Cytokine secretion by hUCB-derived mononuclear cells – a putative mediator of functional improvement after hypoxic-ischemic brain lesion?

S Neuhoff ¹, K Rosenkranz ², A Jensen ³, R Dermietzel ², C Meier ²

¹Institut für Neuroanatomie; AG Exp. Neurobiologie – Ruhr-University Bochum, Bochum
²Dept. of Neuroanatomy and Mol.
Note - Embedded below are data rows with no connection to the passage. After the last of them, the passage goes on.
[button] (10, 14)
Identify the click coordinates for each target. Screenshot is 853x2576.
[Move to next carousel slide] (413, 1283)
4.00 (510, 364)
Brain Research – Ruhr-University Bochum, Bochum
³Department of Obstetrics and Gynecology – Ruhr-University Bochum, Bochum

Kongressbeitrag

Intraperitoneal transplantation of human umbilical cord blood-derived mononuclear cells led to the “homing“ of these cells specifically to a hypoxic-ischemic lesion in perinatal rats. Motor deficits resulting from the lesion were alleviated upon transplantation (1). However, the molecular and cellular mechanisms underlying the functional improvement are still unclear. As neuronal differentiation of transplanted cells seems to be a rare or absent event in vivo, we propose secondary mechanisms, which might be responsible for the therapeutic effects. One possibility is that transplanted cells might contribute to a regenerative environment by secretion of cytokines.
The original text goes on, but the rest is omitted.